GoaKarma evaluates whether additional financial behavior signals can help lenders identify creditworthy applicants who lack traditional credit history.
We work with lending institutions to conduct observational underwriting analysis without changing their existing approval process.
Millions of financially active individuals are declined for credit each year — not due to poor repayment behavior, but due to limited formal credit history. Traditional underwriting tools are designed for borrowers with established bureau records, leaving lenders unable to confidently evaluate otherwise viable applicants.
This gap affects both lenders and borrowers: institutions forgo potential performing loans, while responsible borrowers remain excluded from the formal financial system.
Current underwriting relies heavily on bureau records that don't exist for a significant portion of the population, particularly in emerging markets and among younger borrowers.
Lenders must decline applicants who may be creditworthy — not because of demonstrated poor behavior, but because there is insufficient data to evaluate them under existing frameworks.
Standard risk models were built for a different era of financial participation.
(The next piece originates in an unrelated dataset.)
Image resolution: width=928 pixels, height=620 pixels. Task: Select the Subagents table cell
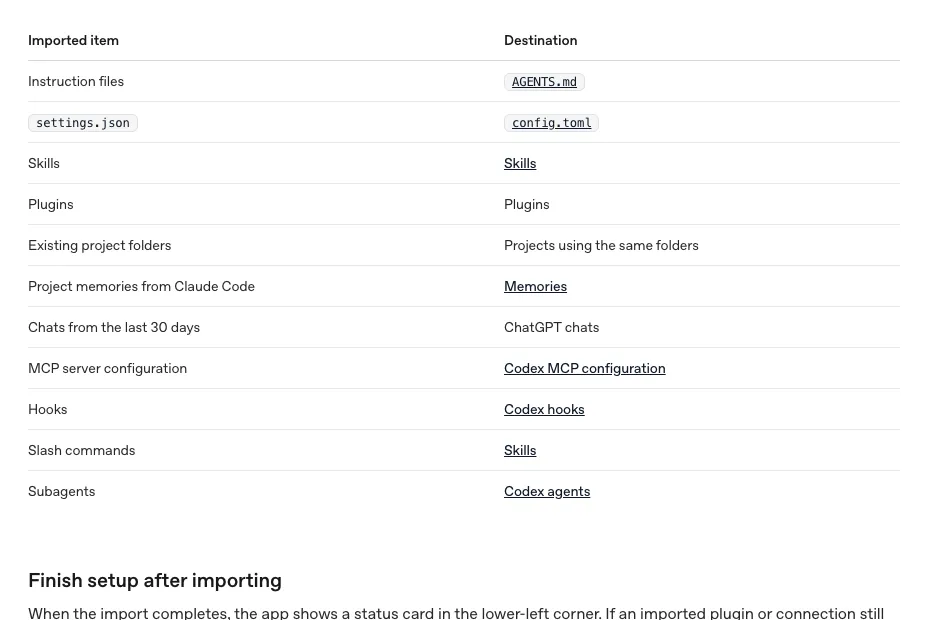click(x=62, y=492)

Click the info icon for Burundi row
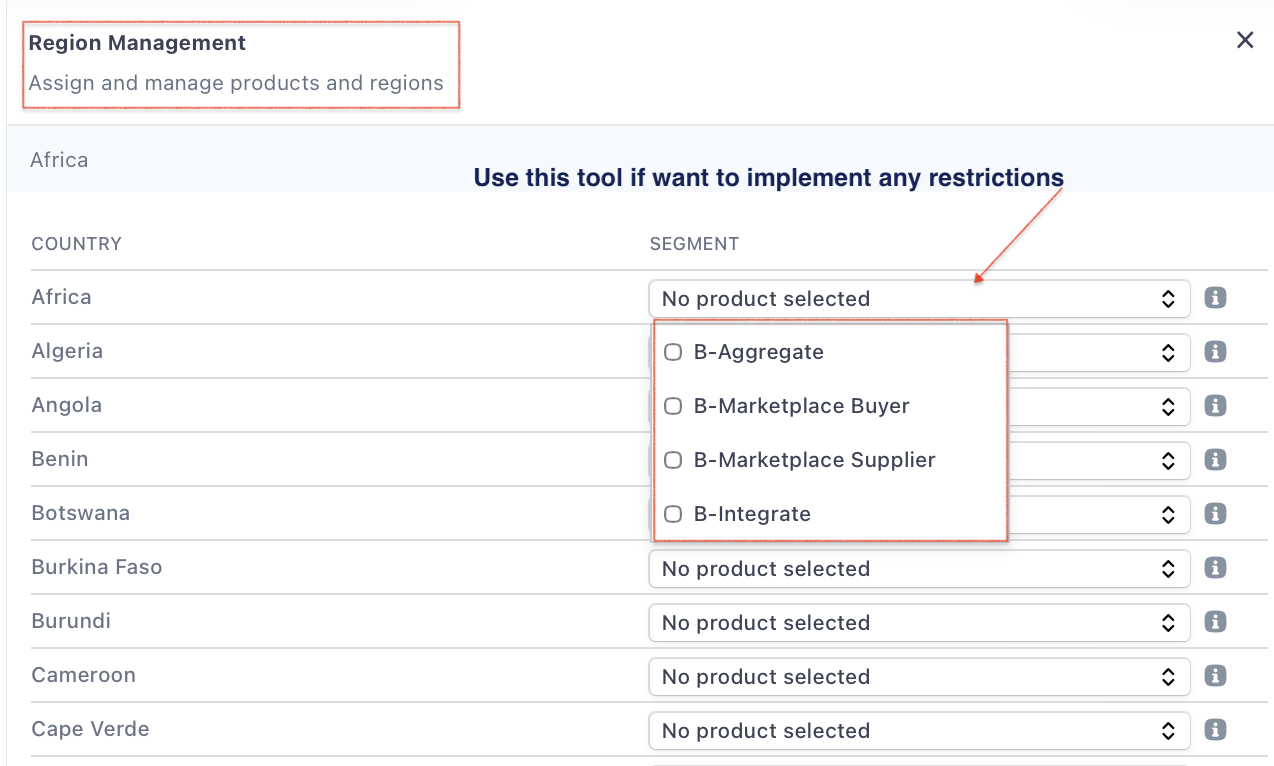[x=1215, y=622]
New behavioral data exists but lacks structured evaluation within formal credit assessment.
For lending institutions, this gap represents both risk and opportunity. Identifying performing borrowers within the declined pool could meaningfully improve portfolio outcomes over time.
GoaKarma studies whether certain observable financial behaviors — such as payment consistency and digital financial activity — correlate with repayment outcomes over time.
Our objective is not to replace existing underwriting methods, but to determine whether additional information can assist lenders in responsibly expanding approvals while maintaining portfolio quality.
GoaKarma conducts analysis, evaluation, and observational review. We do not make approvals, set rates, or originate credit.
A simplified flow showing where behavioral analysis enters the underwriting pipeline.
A structured, four-stage process designed to provide insight without disrupting existing institutional workflows or approval policies.
A lender completes its standard underwriting process. No change to existing policies or systems is required at this stage.
Applications already declined may be shared with GoaKarma for independent analysis, at the institution's discretion.
GoaKarma conducts an offline, anonymized observational review of behavioral and financial signals.
Aggregate findings are reported to the institution. No lending decisions are made by GoaKarma at any stage.
Participation does not require any change to a lender's existing approval policies.
GoaKarma provides a structured method to evaluate whether additional data signals may identify repayable borrowers among applicants who would otherwise be declined.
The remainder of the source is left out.